# Police Officer Will Phillips



## kwflatbed (Dec 29, 2004)

Police Officer Will Phillips



*Greenfield Police Department
Indiana*
End of Watch: Thursday, September 30, 2010
Biographical Info
*Age:* Not available
*Tour of Duty:* Not available
*Badge Number:* Not available
Incident Details
*Cause of Death:* Vehicular assault
*Date of Incident:* Thursday, September 30, 2010
*Weapon Used:* Automobile
*Suspect Info:* At large
Officer Will Phillips was struck and killed by a hit-and-run driver while on bike patrol training at approximately 12:45 am.

He and two other members of the bike patrol team had just finished their shift and were conducting a training ride on department issued bikes. They were riding on U.S. 40 between Greenfield and Knightstown when he was struck by a vehicle which then fled the scene. All of the officers were wearing helmets and had lights on their bikes on uniforms.

The driver of the vehicle that struck Officer Phillips remains at large.
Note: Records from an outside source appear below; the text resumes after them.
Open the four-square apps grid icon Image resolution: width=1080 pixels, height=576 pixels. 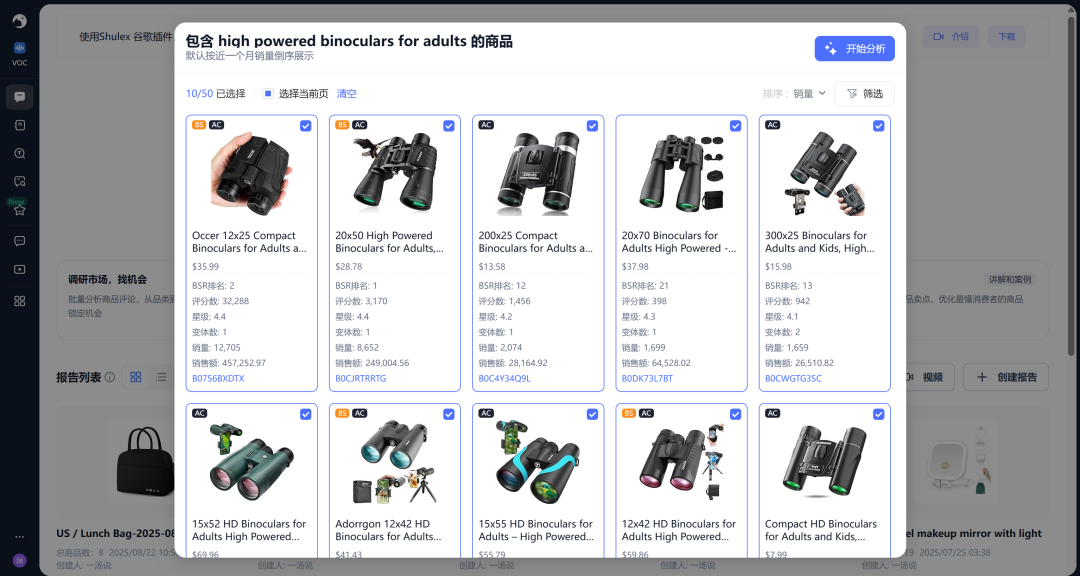click(19, 301)
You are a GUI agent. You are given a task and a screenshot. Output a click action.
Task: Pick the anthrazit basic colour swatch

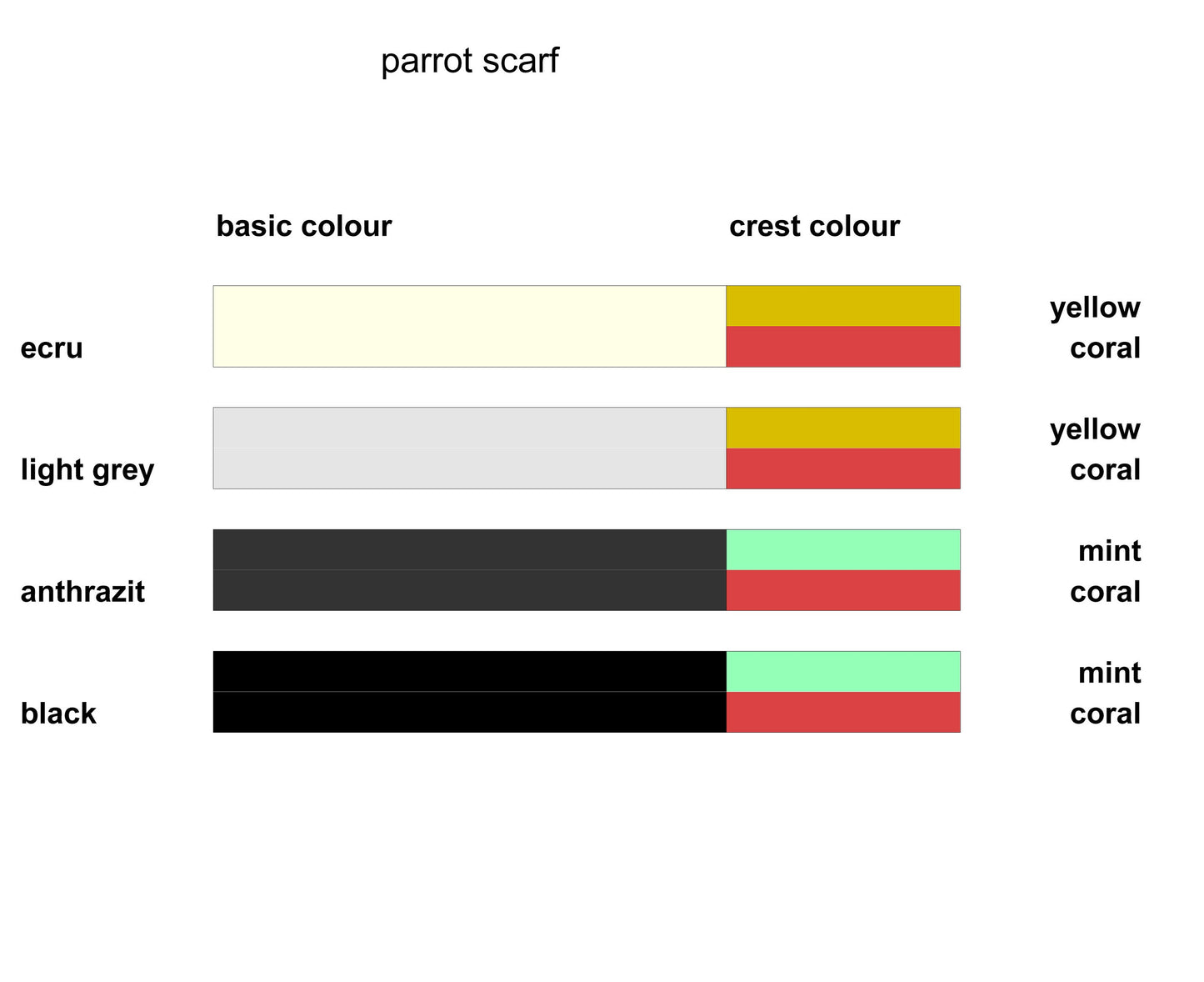coord(469,569)
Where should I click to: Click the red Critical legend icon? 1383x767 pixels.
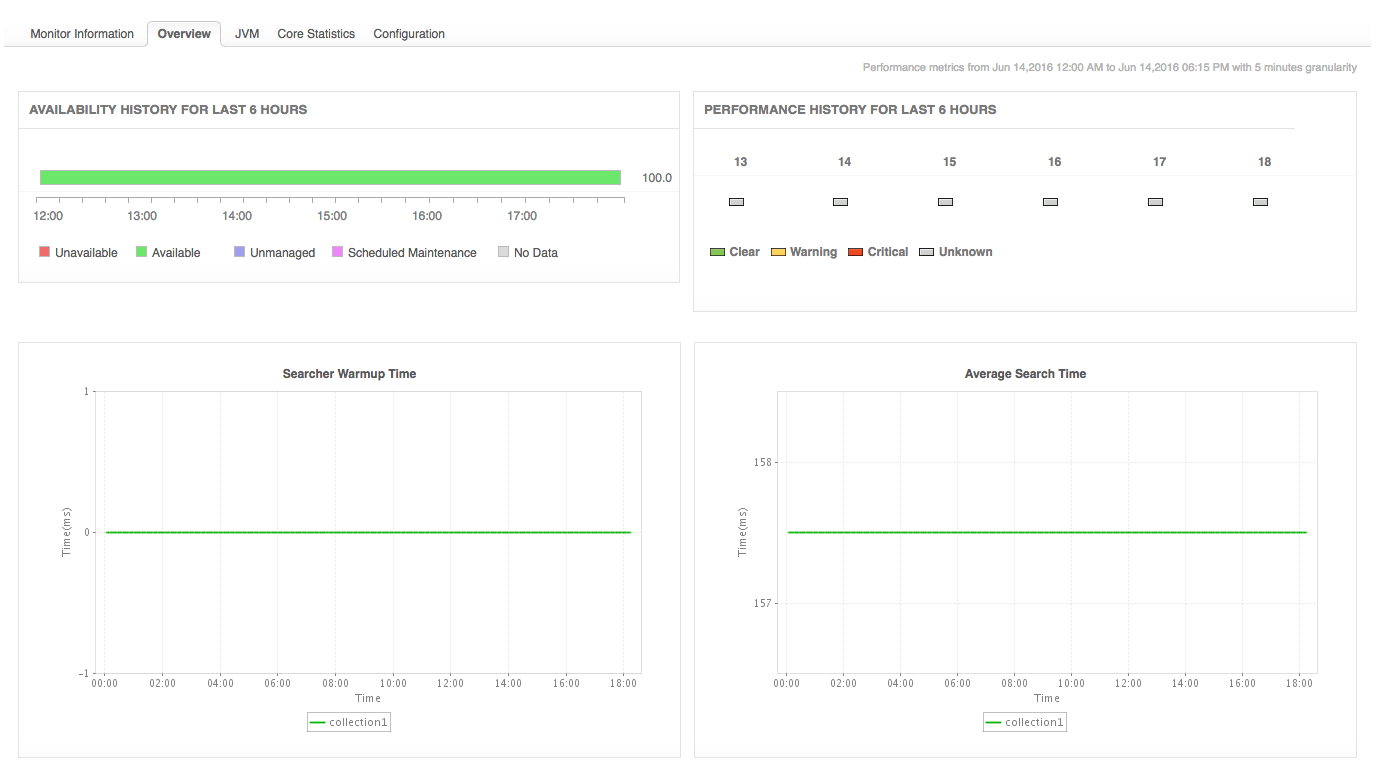pyautogui.click(x=855, y=252)
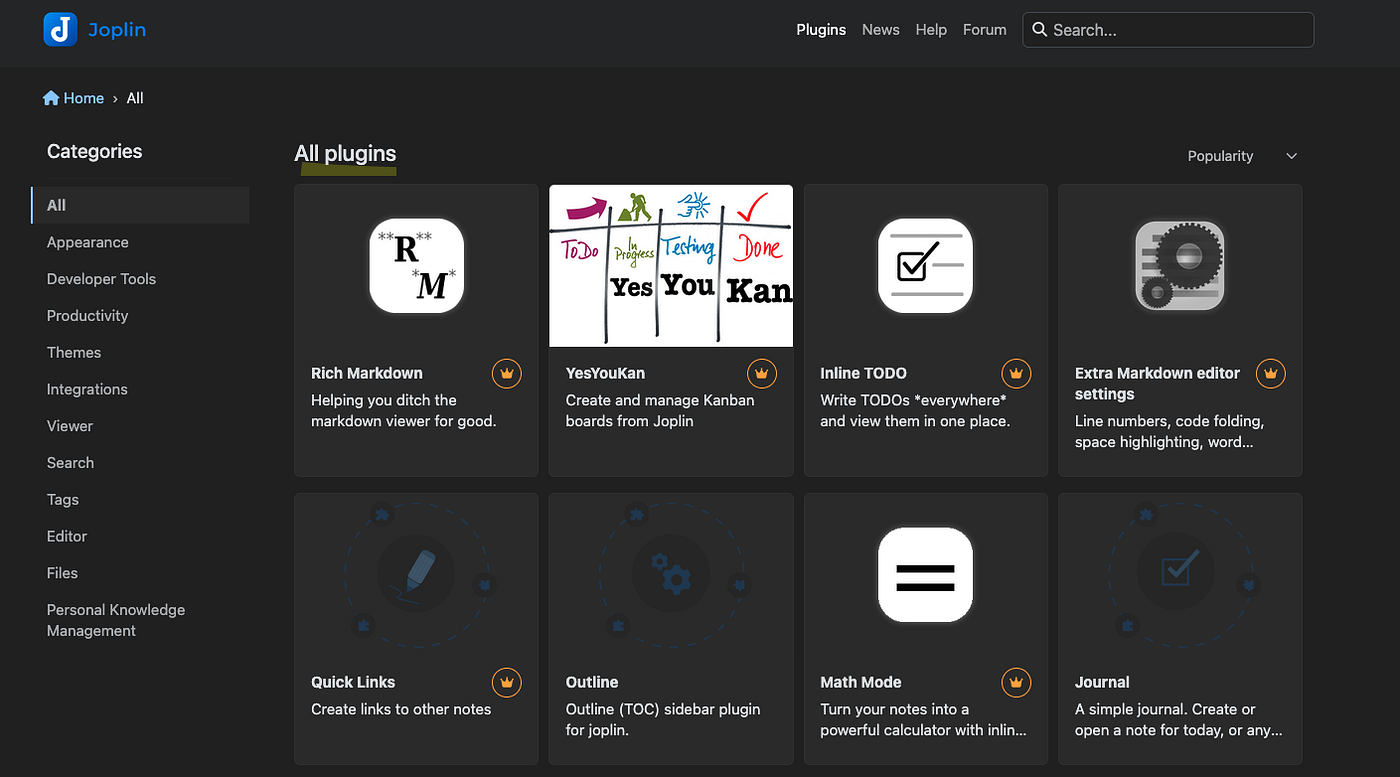Expand the sort dropdown chevron arrow
This screenshot has height=777, width=1400.
click(1291, 156)
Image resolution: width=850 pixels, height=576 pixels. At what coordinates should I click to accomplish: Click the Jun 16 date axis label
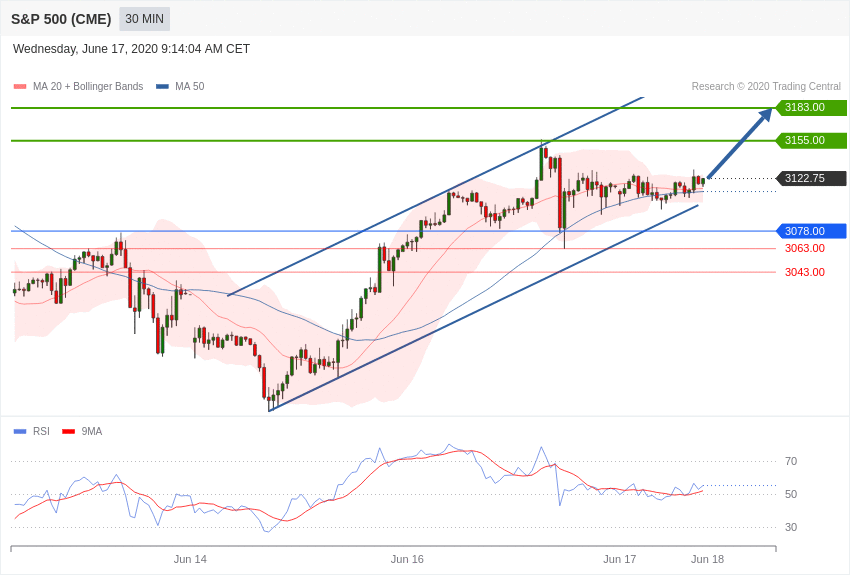[407, 559]
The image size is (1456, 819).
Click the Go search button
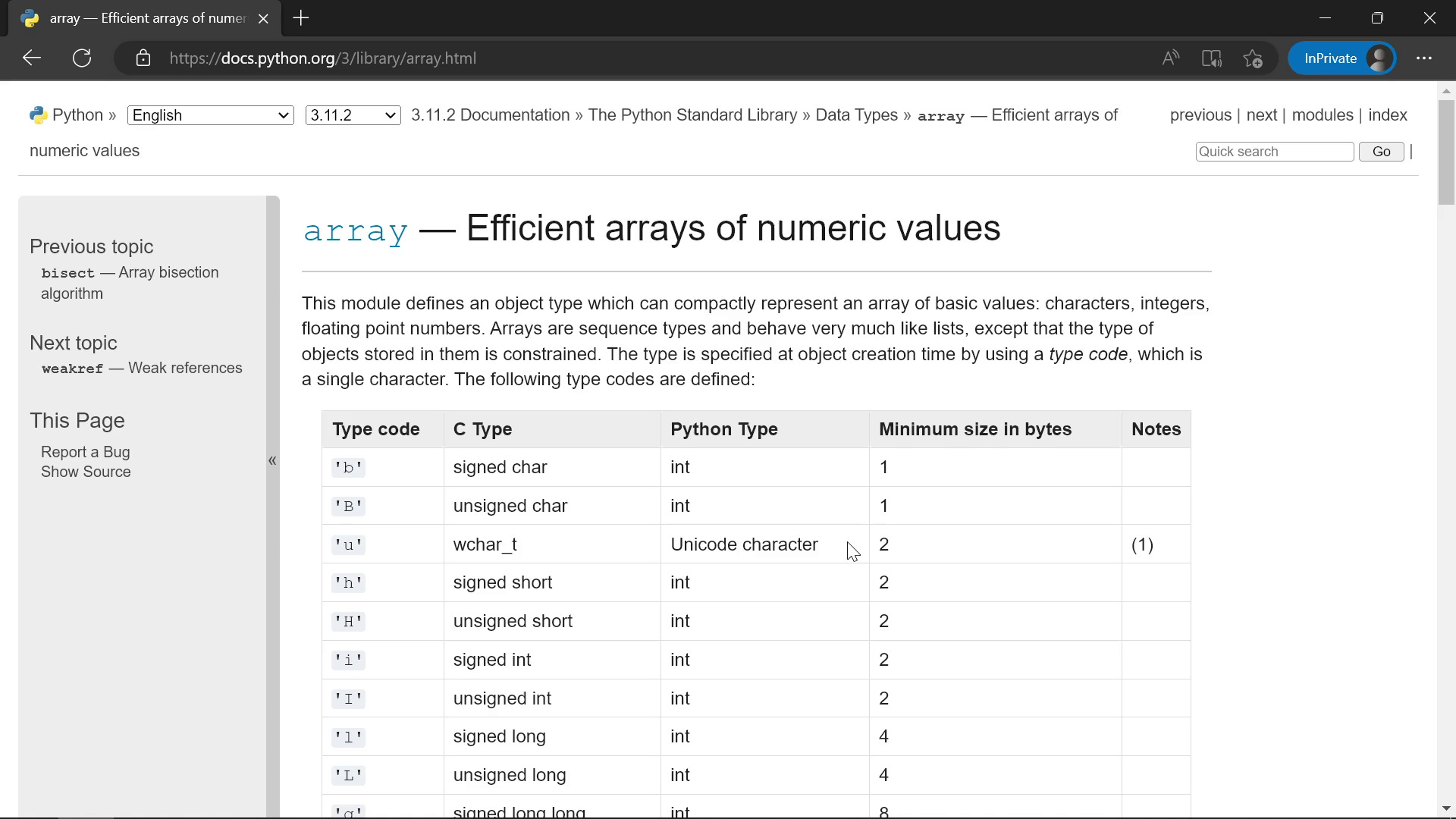1381,152
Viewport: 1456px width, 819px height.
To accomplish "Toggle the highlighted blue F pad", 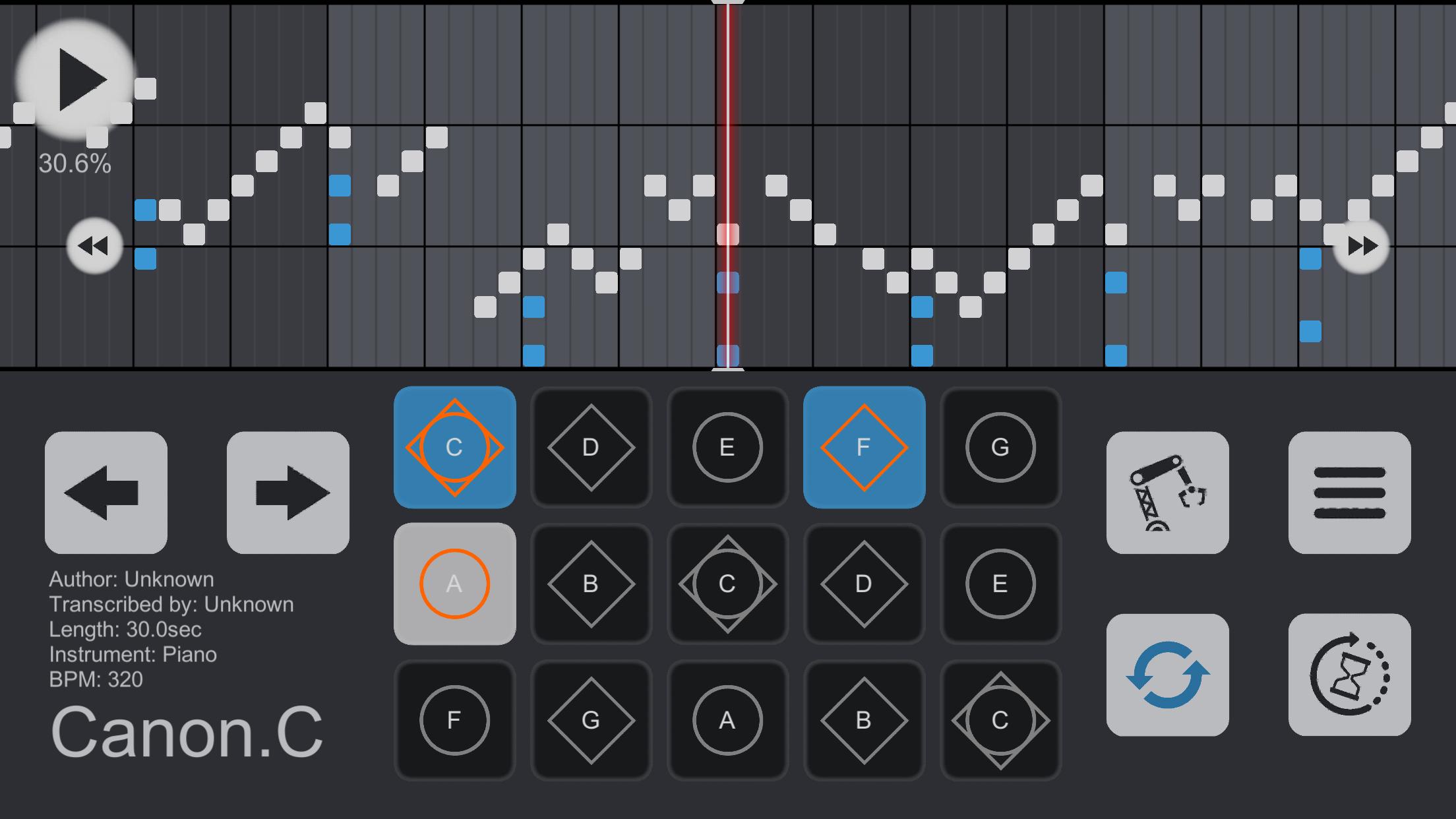I will [x=864, y=447].
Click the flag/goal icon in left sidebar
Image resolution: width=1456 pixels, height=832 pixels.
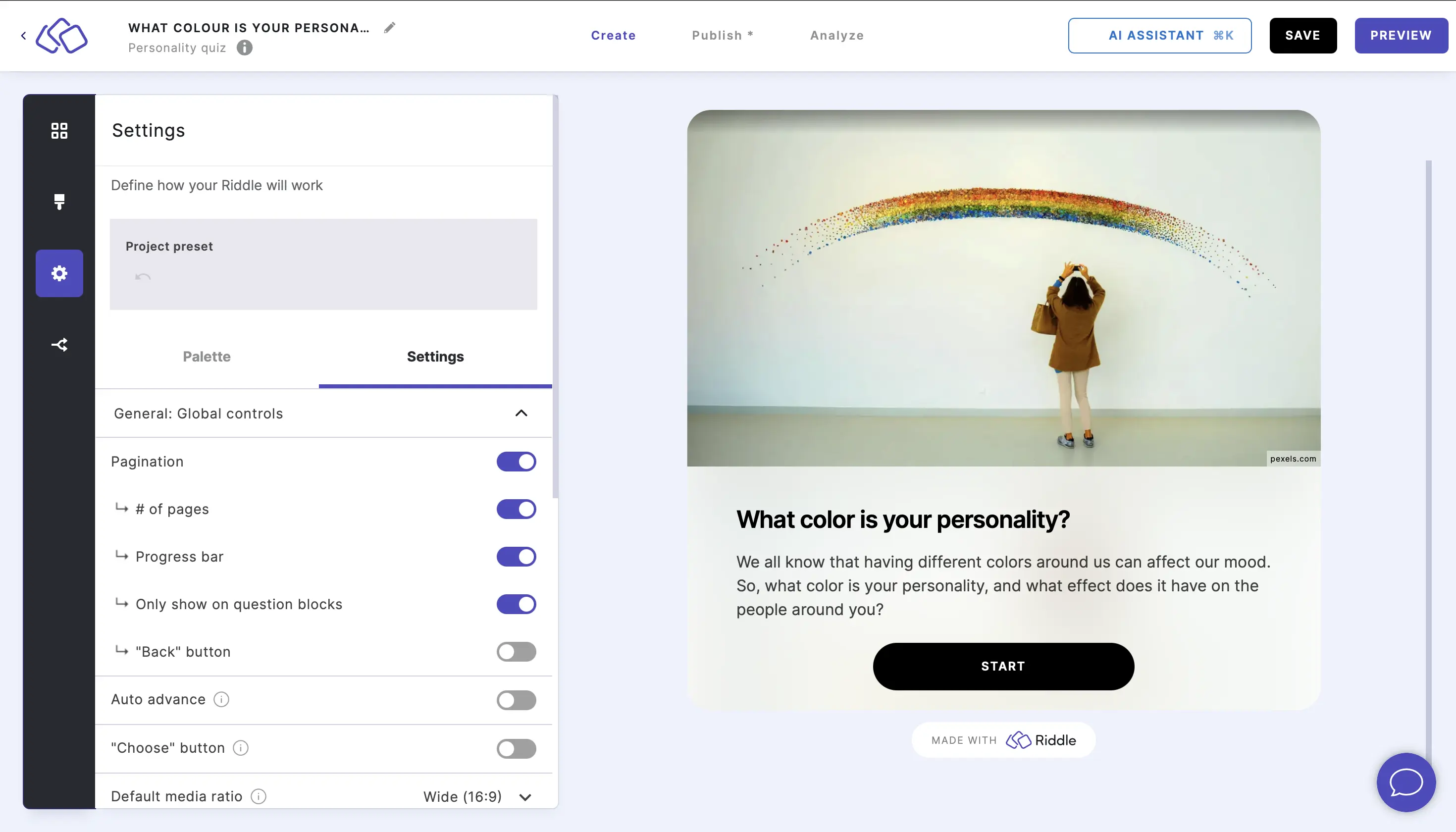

Officer Phillips is survived by his wife and two young sons.
Agency Contact Information
Greenfield Police Department
116 South State Street
Greenfield, IN 46140

Phone: (317) 477-4410

_*Please contact the Greenfield Police Department for funeral arrangements or for survivor benefit fund information.*_


----------



## cc3915 (Mar 26, 2004)

Rest in Peace Officer Phillips.


Sent from my iPhone using Tapatalk


----------



## grn3charlie (Jul 18, 2005)

Rest in Peace Officer Phillips. What a tragedy. In all sencerity, is it open season on PO's standing or riding bikes?


----------



## MCADPD24 (Nov 7, 2008)

REst in Peace Sir.


----------



## DEI8 (Jan 20, 2006)

Rest in Peace


----------



## SPINMASS (Jan 30, 2004)

RIP Officer


----------



## zm88 (Mar 5, 2009)

RIP Officer Phillips


----------